If you want to run the numbers yourself a Tesla uses 300 watt-hours per mile on the highway. California route 60 sees 337000 cars per day and is 70 miles long. And an amazing power transfer system might be 75% efficient.

4 comments

Using your numbers, that's

    337000 cars/day * 300Wh/mile/car * (1-.75) = 654W/m
That road has four lanes (two in each direction), so if every vehicle is electric and is using the charger, it needs to dump a daily average 164W/m. For comparison, solar irradiance is 1.3kW/m^2.

So, I don't see the problem?

Your efficiency calculation is wrong. It isn't 25% of 300Wh, 300Wh is the output. The input is 400Wh, with 25% loss or 100Wh. Not 75Wh as you have. And you have a bunch of other mistakes too.

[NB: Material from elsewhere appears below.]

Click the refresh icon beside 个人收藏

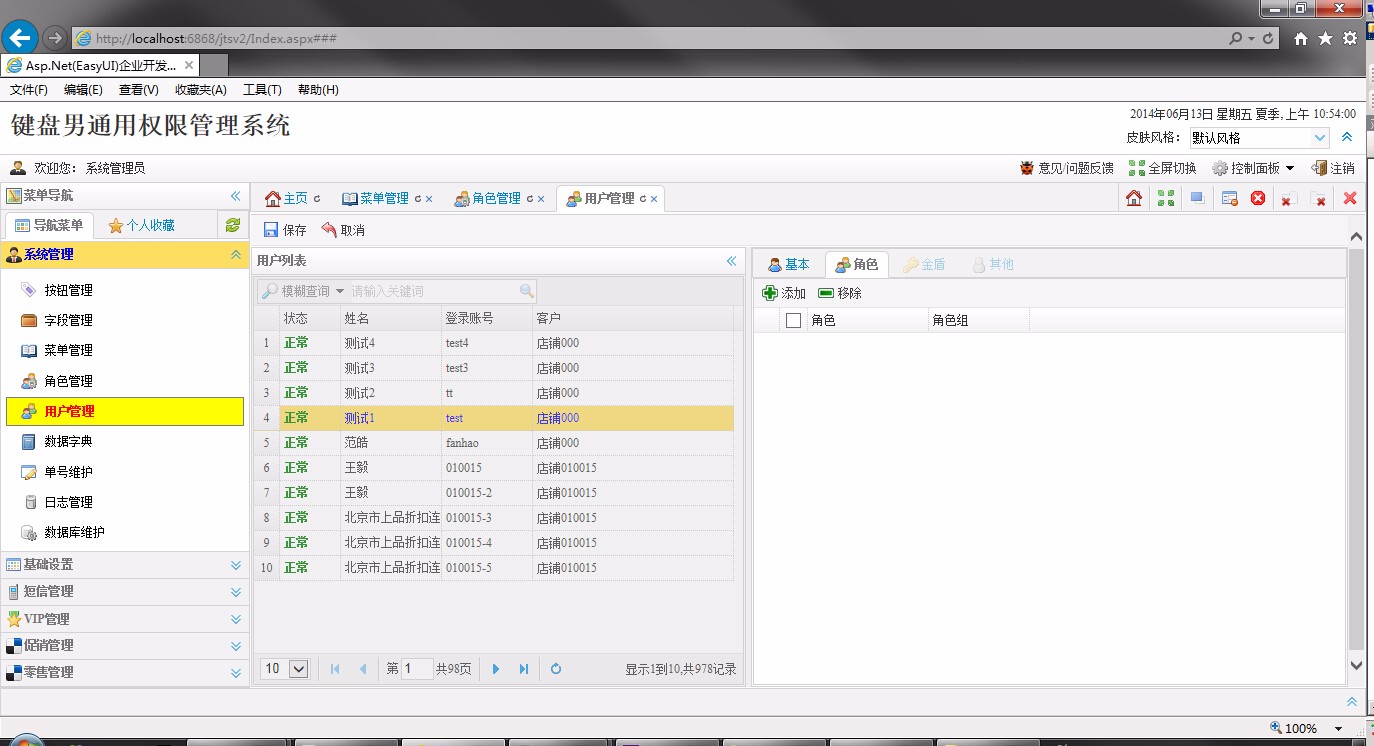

Along the length of the road, that is 21kWh. At 75% efficiency, that is 7kWh into the road surface per car. Roughly 2.4GWh of energy ($200k worth of electricity) per day lost as heat into the roadbed in total. Assuming 4 lanes and a 3.7m lane width, route 60 is 1.7 million square meters of asphalt and that is 1.4kWh per square meter. (8x more than your number.) Still comparable to solar irradiation though. Asphalt might get a little soft on a busy summer day when everyone is also running their AC but it wouldn't be a molten puddle. If the chargers are only embedded in a narrow strip down the middle of the lane, that section might get very soft.

So at 75% I guess it is practical. But 75% is going to be extremely hard. And the first place this should be installed is Route 1, because it would be a highway-sized snow-melter that also happens to power vehicles.

Now ask yourself why we don't have defrosted highways. Installing roadbed chargers is going to be even more difficult.

100% of the loss does not end up in the road surface mostly it's radiated into space.

As a sanity check at highway speeds it takes ~30HP to maintain speed or a loss of 10HP or 7.5kw over ~60m (distance from one front bumper to next) x ~4m approximate width of a lane = 30w/meter which is a non issue. Lower speeds need less power, but can have more cars.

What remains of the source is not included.